Stor(e)ying Violence
Aman Nawaz
THE LUCKY ONES by By Zara Chowdhary Context, an Imprint of Westland Books , 2024, 309 pp., INR ₹ 699.00
May 2025, volume 49, No 5

A memoir bearing witness to the 2002 Gujarat pogrom from the perspective of one who lived during and beyond the violent and traumatic events, The Lucky Ones archives the invasiveness of violence and its contamination of different aspects of a Muslim life. Recounting the experience of living in the midst of riots, Zara Chowdhary’s memoir is a story of how riots look from within the houses of those affected and what it means to have violence enter the bodies and tissues of a community.

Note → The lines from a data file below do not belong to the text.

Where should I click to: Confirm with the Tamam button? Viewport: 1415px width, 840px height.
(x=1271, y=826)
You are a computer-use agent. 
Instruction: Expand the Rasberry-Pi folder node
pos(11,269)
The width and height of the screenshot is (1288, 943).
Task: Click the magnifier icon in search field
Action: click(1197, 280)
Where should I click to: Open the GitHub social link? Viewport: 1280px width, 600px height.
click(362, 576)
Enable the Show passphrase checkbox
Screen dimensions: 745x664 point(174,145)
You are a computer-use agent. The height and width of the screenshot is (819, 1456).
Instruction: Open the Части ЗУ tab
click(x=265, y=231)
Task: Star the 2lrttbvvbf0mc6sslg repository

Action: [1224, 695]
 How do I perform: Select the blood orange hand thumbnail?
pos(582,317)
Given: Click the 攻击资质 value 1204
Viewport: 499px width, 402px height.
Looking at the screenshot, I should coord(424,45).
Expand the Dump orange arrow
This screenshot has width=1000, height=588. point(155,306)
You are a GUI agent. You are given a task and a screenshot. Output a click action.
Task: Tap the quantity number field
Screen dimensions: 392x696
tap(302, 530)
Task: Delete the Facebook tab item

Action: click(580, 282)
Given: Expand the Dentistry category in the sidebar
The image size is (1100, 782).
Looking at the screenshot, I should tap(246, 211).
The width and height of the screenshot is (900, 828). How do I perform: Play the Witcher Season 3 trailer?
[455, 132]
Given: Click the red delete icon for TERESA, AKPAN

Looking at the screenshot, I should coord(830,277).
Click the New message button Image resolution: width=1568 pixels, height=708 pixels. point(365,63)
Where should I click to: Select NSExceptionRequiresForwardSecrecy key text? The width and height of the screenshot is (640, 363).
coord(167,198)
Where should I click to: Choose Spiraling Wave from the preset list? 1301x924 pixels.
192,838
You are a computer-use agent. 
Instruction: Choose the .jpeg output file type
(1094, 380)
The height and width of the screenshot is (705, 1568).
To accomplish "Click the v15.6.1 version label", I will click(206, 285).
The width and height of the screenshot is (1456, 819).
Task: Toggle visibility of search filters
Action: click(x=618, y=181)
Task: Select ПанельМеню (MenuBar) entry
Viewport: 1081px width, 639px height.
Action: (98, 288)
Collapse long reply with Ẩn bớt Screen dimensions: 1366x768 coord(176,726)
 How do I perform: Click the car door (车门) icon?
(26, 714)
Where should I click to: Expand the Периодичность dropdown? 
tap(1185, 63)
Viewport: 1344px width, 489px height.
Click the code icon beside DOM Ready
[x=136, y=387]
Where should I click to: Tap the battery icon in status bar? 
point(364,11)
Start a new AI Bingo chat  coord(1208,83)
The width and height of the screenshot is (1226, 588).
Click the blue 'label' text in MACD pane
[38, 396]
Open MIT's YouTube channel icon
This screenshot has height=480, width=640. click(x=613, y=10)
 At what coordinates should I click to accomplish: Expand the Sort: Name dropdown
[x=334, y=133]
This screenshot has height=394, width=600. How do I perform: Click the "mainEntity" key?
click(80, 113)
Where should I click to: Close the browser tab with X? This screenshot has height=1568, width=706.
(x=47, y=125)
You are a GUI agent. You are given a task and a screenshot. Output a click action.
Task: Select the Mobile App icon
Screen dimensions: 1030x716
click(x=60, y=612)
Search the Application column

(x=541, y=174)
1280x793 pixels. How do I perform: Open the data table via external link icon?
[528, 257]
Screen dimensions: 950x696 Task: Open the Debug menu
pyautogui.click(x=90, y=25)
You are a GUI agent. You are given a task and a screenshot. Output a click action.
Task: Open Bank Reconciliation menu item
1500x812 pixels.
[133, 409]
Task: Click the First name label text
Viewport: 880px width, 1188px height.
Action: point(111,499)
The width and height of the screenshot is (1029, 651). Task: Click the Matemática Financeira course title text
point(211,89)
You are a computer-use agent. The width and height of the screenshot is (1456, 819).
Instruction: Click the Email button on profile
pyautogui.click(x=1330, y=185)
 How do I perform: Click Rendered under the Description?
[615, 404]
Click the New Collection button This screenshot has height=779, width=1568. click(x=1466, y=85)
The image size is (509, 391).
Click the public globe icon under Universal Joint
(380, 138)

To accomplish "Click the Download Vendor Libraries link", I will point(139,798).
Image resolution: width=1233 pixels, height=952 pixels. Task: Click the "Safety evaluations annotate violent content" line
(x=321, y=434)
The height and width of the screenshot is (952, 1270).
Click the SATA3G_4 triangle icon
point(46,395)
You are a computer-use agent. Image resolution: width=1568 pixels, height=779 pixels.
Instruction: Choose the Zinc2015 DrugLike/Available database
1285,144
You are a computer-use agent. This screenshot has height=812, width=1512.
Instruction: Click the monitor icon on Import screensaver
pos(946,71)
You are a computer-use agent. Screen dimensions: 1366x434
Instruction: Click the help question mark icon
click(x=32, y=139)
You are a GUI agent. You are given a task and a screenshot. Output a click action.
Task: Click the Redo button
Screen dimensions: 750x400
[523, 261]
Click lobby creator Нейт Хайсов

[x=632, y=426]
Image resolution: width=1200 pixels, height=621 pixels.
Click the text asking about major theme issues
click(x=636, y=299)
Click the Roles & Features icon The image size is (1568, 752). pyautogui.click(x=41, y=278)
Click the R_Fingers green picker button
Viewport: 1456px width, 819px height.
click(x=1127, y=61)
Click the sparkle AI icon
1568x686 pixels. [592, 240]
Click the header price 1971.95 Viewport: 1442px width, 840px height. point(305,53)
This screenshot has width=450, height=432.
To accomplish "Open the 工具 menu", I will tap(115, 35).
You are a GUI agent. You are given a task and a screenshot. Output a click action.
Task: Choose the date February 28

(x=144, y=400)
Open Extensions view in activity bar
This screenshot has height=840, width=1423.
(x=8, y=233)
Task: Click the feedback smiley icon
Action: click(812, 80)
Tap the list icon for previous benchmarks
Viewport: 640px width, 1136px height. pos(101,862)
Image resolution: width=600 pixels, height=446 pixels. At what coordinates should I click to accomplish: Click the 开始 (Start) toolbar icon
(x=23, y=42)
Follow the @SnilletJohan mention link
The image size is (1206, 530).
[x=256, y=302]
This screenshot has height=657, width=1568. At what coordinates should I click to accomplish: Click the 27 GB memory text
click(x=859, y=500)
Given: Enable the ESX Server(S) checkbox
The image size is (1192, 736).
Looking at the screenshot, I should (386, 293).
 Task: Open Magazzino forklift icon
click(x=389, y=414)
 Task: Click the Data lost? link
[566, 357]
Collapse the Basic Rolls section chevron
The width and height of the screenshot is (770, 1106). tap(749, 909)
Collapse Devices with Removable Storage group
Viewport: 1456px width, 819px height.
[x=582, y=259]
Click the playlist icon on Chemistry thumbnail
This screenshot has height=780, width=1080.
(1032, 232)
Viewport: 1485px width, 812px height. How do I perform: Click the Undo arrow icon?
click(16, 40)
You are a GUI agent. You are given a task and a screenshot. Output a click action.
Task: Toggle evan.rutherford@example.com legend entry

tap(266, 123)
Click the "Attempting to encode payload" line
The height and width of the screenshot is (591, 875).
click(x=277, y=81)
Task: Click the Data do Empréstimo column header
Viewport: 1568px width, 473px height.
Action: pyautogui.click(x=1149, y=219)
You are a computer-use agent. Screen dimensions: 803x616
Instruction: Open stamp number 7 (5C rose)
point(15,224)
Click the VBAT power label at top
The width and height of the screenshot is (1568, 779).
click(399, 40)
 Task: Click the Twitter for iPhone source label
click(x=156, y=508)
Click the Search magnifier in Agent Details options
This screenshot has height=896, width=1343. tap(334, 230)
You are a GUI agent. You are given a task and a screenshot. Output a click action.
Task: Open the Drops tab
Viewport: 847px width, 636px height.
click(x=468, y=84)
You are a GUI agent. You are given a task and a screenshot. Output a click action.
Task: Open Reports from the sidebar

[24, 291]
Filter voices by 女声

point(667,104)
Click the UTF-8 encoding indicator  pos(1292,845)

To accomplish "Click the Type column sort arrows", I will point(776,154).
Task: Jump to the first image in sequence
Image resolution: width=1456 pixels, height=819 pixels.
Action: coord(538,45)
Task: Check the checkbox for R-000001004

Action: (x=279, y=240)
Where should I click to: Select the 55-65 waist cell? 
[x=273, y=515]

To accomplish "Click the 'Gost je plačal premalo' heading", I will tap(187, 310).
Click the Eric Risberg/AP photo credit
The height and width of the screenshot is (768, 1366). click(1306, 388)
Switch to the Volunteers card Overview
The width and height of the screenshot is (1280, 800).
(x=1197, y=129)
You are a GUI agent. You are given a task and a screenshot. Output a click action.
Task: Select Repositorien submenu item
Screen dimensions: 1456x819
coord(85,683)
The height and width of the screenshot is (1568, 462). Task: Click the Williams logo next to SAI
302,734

The book begins with a walk-through of the social and political history of different cities, simultaneously exhuming the history of riots in the places that the narrator touches, particularly Ahmedabad and Ayodhya. It logs specific dates and times across all chapters, seeking to memorialize what could have been buried under state-sponsored narratives of violence. The historical archiving also tells us about the limits of journalism and how literature could possibly fill in the gaps between the two. Alongside her personal narratives, the memoir includes fact-finding reports and journalistic pieces; shows how the camera records what it sees and, by extension, journalism’s (un)recordability and its selectiveness that produces fractured and manufactured narratives. Even though the narrator remains an absent observer who admits to privileges and protections owing to her class, which makes her present yet absent from the theatre of violence, the memoir is a testimony to the micro-fears of the everyday life of being a Muslim.